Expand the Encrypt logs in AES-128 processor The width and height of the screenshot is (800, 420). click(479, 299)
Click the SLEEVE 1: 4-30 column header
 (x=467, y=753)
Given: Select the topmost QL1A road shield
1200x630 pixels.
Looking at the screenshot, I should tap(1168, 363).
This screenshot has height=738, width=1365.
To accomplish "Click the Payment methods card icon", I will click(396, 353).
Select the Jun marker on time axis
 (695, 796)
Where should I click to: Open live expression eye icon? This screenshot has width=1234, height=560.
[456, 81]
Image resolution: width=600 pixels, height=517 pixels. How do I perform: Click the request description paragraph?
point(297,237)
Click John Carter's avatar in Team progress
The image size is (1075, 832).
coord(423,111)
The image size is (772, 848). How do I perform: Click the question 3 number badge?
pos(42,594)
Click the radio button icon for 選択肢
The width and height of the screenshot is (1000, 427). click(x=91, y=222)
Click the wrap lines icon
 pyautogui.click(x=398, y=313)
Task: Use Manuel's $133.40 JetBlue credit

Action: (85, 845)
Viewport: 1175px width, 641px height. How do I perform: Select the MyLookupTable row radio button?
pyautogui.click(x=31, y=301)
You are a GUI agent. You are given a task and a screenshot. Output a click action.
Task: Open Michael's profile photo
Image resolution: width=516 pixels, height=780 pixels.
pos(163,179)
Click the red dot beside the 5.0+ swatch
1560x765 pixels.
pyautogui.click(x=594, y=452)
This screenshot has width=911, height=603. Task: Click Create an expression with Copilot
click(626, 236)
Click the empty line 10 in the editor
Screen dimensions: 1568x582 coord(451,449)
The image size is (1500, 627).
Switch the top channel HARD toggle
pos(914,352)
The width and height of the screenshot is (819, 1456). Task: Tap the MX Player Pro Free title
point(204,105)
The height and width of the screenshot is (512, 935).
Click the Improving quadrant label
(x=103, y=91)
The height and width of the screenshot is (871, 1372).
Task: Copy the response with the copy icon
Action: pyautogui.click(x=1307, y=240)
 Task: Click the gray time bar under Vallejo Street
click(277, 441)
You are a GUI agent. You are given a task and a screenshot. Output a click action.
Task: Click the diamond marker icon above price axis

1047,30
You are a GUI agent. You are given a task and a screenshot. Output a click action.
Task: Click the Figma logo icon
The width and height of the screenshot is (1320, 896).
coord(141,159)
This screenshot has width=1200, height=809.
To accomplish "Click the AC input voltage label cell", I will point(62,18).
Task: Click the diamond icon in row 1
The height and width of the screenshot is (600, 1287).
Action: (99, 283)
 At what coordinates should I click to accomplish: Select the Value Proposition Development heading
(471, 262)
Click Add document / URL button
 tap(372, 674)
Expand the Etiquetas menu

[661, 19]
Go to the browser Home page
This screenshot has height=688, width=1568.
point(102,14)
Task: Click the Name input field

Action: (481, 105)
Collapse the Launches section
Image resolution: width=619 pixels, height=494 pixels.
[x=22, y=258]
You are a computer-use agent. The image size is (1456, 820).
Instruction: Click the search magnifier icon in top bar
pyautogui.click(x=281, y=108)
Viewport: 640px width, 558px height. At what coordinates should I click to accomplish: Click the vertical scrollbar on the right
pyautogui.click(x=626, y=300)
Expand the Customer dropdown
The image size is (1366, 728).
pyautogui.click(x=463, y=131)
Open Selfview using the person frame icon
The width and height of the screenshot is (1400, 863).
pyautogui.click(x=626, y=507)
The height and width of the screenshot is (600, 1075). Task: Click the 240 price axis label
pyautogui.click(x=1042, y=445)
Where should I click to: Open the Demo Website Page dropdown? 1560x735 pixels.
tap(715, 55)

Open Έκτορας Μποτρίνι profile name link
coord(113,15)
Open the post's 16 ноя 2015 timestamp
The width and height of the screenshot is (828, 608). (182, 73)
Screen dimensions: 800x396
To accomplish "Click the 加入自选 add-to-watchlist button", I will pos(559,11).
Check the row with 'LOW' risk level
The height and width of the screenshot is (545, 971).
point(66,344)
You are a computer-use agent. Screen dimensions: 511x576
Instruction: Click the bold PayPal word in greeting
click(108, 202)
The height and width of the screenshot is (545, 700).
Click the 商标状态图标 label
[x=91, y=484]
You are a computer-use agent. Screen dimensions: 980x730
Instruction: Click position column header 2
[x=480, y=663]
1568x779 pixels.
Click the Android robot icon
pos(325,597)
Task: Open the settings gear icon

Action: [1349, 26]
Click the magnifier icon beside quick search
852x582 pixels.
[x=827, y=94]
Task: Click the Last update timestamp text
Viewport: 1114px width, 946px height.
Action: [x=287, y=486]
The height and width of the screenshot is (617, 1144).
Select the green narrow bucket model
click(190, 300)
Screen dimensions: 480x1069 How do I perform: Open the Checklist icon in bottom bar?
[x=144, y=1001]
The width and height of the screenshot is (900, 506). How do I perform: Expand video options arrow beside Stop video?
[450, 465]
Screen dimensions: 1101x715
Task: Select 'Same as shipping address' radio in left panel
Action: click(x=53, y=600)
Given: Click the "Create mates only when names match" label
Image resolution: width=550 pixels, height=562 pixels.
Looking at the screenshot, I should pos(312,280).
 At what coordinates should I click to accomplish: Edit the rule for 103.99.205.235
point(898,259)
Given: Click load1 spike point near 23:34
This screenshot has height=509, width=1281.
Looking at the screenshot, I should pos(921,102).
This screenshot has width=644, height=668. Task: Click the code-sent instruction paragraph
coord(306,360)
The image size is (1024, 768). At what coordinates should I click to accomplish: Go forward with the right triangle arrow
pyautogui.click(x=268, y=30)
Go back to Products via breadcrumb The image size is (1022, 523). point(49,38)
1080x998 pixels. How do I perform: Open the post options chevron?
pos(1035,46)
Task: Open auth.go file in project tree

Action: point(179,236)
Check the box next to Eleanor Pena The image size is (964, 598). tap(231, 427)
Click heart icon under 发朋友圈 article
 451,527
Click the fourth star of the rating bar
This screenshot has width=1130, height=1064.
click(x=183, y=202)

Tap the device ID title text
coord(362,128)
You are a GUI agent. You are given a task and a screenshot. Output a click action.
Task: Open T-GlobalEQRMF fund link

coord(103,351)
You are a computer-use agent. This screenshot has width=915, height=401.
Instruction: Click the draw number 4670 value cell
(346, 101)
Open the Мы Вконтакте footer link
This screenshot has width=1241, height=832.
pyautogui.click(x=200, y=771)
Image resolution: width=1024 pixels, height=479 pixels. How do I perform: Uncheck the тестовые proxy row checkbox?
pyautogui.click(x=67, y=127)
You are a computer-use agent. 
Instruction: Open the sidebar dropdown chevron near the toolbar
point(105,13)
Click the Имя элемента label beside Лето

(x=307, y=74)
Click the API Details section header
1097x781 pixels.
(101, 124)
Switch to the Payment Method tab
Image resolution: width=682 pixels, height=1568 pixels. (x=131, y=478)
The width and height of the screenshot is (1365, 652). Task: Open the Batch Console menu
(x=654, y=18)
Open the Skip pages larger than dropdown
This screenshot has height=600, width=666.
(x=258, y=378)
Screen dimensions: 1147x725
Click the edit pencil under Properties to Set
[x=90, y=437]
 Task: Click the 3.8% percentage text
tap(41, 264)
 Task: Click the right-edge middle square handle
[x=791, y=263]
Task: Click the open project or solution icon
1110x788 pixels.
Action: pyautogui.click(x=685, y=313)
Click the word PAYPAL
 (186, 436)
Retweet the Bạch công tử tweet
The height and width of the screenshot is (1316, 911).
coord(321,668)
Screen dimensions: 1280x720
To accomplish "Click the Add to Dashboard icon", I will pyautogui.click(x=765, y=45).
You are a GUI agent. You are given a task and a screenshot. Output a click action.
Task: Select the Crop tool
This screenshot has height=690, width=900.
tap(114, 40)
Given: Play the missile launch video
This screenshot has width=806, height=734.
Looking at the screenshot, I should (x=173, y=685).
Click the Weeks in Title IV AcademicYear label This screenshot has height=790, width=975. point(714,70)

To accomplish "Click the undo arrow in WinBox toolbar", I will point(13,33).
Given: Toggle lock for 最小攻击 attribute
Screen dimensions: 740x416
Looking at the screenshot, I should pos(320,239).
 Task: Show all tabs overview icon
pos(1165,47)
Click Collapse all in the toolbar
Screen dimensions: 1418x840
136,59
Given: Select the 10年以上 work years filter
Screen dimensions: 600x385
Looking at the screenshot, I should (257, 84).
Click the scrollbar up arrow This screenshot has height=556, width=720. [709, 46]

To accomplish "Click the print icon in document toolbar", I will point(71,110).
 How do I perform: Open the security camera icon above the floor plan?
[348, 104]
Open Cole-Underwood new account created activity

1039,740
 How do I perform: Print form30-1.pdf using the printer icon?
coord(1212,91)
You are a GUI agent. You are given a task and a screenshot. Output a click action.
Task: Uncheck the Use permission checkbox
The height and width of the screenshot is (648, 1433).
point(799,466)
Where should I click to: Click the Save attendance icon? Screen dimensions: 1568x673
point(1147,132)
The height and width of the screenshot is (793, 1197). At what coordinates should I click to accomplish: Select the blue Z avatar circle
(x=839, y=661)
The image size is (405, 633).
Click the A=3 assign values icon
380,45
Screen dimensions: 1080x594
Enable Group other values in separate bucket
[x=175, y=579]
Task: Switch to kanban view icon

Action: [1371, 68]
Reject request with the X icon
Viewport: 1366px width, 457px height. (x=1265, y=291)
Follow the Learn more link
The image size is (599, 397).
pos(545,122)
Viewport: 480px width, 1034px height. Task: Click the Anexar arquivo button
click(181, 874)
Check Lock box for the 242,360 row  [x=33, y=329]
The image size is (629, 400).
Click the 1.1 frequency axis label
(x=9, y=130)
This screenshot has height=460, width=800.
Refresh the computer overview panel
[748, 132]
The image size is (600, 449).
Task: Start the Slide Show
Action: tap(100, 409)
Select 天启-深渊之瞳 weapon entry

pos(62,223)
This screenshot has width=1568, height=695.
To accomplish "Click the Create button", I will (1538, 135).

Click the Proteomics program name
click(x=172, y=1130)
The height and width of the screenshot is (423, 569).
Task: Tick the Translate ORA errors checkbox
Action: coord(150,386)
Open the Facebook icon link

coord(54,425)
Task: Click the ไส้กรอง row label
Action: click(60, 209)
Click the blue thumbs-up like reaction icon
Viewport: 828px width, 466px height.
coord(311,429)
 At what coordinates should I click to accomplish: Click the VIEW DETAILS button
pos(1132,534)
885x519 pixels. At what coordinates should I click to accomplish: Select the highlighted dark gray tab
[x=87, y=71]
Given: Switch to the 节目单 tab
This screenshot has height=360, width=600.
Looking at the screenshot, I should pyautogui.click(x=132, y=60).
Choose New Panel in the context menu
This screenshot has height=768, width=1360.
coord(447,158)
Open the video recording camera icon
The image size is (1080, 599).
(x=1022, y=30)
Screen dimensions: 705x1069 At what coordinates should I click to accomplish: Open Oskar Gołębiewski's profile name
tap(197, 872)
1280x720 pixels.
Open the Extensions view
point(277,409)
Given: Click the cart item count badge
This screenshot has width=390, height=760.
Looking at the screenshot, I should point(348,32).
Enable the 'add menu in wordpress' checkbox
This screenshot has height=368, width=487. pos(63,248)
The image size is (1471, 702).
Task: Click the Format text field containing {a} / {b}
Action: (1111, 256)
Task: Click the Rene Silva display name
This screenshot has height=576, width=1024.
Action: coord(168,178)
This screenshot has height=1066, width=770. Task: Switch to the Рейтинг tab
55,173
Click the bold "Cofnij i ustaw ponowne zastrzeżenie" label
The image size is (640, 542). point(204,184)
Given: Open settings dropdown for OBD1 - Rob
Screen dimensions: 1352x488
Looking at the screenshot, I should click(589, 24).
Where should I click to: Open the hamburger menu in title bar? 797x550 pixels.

Work instruction:
From the entries above, return exactly the line containing "Where should I click to: Open live", the line containing "Click John Carter's avatar in Team progress", and all lines between, and nothing else.

Completed exercise:
Where should I click to: Open live expression eye icon? This screenshot has width=1234, height=560.
[456, 81]
Image resolution: width=600 pixels, height=517 pixels. How do I perform: Click the request description paragraph?
point(297,237)
Click John Carter's avatar in Team progress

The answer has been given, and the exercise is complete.